[Problem to work on] Which of the lines in the listing that follows hold "Viewport"? Pull each one out.

[Data supplied]
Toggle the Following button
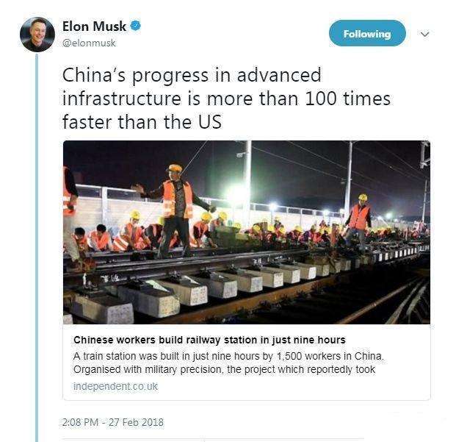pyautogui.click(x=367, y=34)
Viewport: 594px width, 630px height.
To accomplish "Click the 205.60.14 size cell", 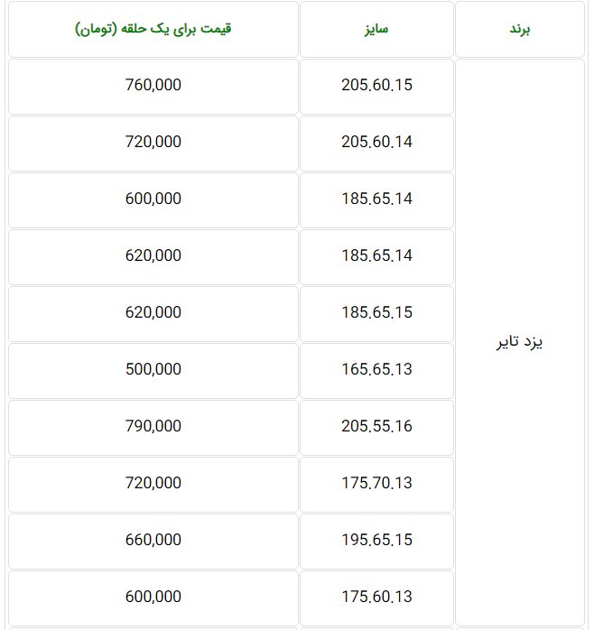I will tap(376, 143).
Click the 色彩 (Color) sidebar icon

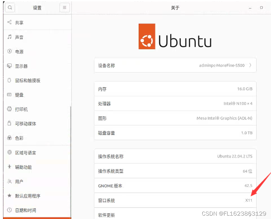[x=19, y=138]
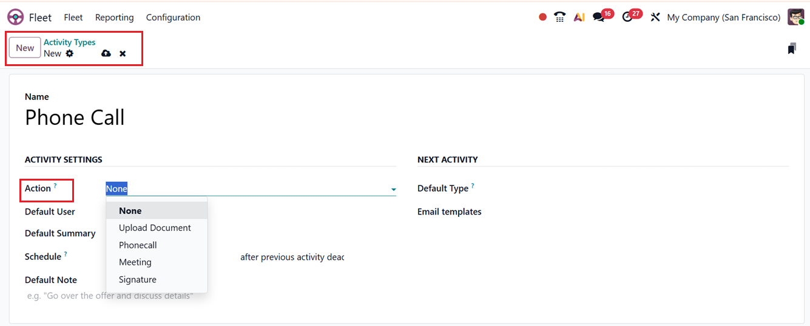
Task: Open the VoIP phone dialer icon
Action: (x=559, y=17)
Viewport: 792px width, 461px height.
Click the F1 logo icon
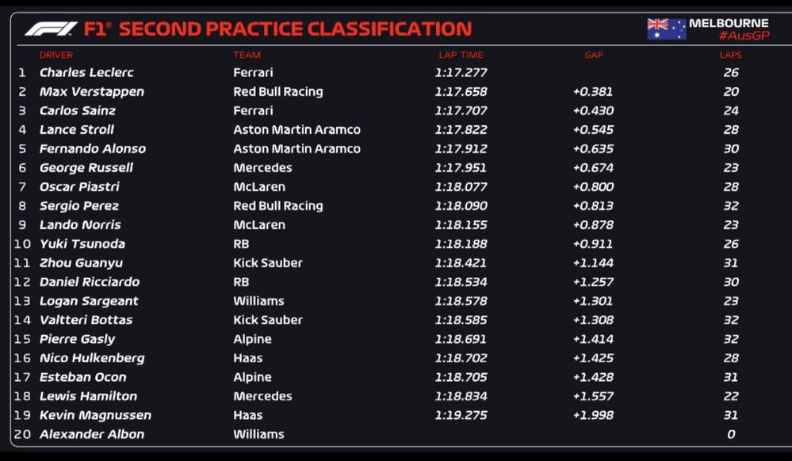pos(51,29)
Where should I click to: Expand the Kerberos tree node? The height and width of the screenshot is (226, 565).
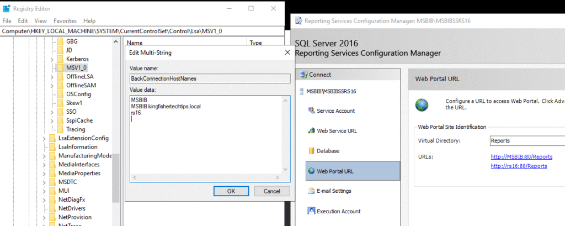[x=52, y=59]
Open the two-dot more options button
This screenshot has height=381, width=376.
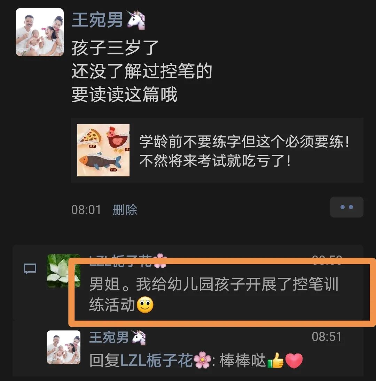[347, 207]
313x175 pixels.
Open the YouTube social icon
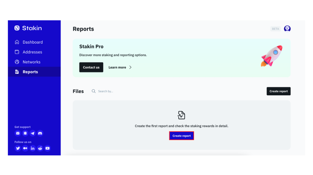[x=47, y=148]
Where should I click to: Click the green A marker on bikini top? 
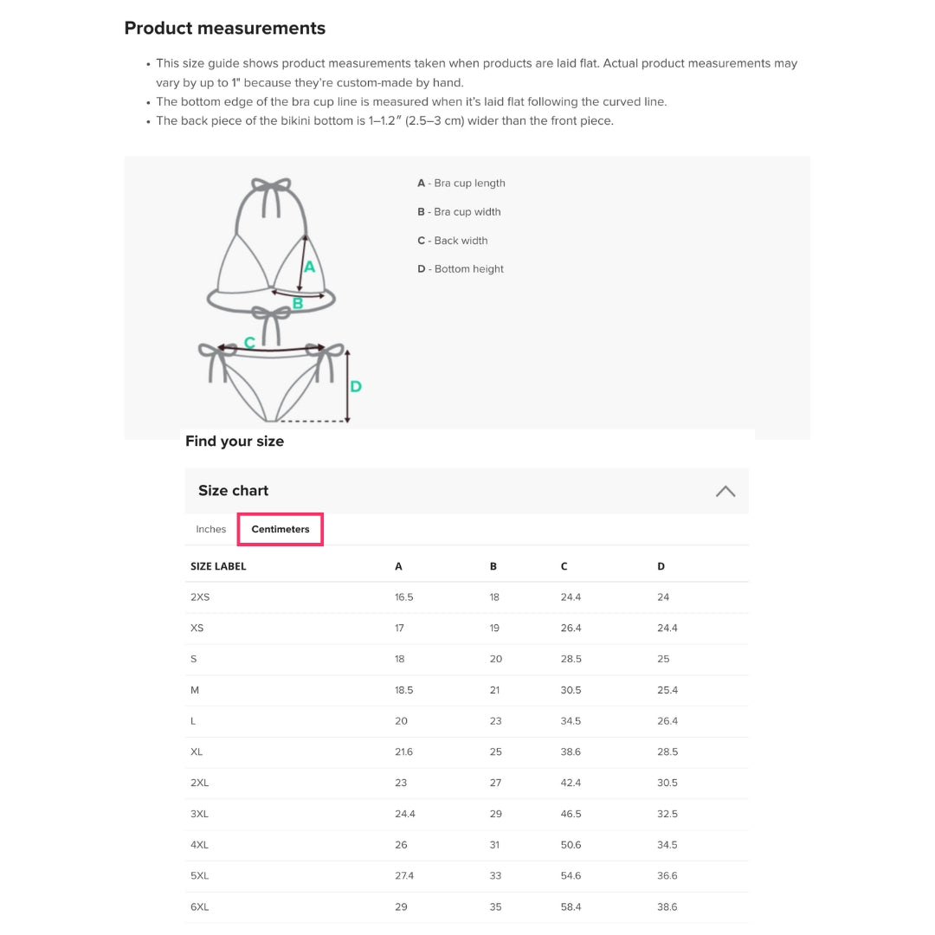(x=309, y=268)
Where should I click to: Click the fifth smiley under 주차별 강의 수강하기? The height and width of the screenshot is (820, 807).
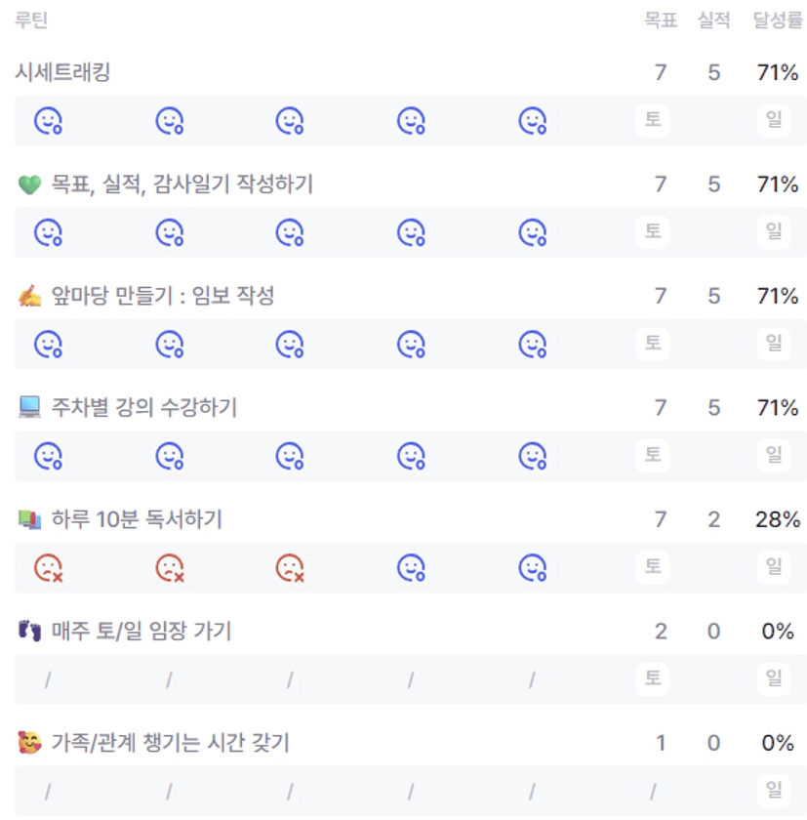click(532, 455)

[Problem solution]
Viewport: 594px width, 630px height.
Viewport: 792px width, 461px height.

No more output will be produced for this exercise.